§ ACTION ITEM: Within the entries below, every line containing "entry" is to be copied.

§ PROVIDED ENTRIES:
◇ ◇ ◇ ◇ ◇
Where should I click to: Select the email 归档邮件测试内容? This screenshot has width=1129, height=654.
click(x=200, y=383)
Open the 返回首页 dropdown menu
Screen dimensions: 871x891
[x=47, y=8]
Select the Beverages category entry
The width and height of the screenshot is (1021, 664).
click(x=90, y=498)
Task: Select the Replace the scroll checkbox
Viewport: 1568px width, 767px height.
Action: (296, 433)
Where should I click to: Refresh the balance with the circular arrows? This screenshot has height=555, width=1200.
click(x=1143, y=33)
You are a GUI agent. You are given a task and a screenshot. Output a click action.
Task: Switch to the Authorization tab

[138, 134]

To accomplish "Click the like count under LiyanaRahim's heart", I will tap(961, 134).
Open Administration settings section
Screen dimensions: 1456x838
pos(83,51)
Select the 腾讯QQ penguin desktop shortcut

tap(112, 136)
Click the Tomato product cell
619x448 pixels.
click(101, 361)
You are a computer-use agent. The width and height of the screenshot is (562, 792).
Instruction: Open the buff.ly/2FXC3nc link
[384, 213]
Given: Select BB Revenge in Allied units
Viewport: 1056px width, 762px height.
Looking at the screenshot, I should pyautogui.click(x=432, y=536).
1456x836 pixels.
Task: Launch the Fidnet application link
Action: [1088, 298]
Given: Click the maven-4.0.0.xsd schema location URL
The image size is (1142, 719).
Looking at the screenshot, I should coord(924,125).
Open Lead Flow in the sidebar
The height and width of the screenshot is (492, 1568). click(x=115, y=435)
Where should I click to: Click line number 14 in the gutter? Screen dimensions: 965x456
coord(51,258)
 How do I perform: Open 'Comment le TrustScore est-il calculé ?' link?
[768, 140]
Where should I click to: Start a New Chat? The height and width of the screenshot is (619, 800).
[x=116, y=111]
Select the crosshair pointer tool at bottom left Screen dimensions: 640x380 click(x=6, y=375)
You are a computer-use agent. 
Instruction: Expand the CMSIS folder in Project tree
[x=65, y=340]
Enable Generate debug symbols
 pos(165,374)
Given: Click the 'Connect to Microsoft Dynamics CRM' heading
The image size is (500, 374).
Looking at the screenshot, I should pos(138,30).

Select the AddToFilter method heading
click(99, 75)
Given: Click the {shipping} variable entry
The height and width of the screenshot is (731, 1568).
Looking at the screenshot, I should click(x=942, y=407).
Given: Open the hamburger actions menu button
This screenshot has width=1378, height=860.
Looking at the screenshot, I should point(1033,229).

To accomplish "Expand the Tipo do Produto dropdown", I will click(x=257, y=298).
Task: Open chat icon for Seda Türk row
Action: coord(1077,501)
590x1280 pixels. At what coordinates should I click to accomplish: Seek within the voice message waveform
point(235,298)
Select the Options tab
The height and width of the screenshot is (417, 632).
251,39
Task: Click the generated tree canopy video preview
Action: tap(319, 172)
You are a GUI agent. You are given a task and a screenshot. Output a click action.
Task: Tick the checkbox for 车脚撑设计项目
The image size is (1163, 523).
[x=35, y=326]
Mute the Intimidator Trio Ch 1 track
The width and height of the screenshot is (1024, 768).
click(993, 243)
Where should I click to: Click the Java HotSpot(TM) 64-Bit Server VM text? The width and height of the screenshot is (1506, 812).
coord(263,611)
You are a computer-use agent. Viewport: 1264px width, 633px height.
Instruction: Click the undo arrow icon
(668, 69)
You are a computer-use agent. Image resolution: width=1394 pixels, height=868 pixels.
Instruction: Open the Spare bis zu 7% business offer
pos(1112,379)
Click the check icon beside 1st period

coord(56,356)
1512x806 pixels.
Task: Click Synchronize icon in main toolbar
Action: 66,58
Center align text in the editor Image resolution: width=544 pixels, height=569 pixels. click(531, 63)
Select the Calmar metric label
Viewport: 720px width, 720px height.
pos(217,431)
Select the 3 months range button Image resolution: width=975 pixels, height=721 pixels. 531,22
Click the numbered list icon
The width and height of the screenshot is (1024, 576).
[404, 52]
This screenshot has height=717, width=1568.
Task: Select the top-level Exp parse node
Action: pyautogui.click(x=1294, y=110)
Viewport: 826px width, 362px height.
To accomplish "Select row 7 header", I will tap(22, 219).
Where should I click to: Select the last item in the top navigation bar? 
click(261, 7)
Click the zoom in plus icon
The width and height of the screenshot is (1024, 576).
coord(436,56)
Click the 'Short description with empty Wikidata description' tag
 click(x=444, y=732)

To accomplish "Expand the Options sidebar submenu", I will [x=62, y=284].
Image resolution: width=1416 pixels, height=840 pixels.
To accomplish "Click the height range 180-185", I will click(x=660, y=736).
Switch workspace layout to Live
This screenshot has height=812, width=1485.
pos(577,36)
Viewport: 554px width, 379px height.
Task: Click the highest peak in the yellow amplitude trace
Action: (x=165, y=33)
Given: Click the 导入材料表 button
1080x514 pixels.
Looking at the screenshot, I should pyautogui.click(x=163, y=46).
◇ ◇ ◇ ◇ ◇
§ ANSWER TO THE PROBLEM:
Select the Beverages category entry
Given: Click the {shipping} variable entry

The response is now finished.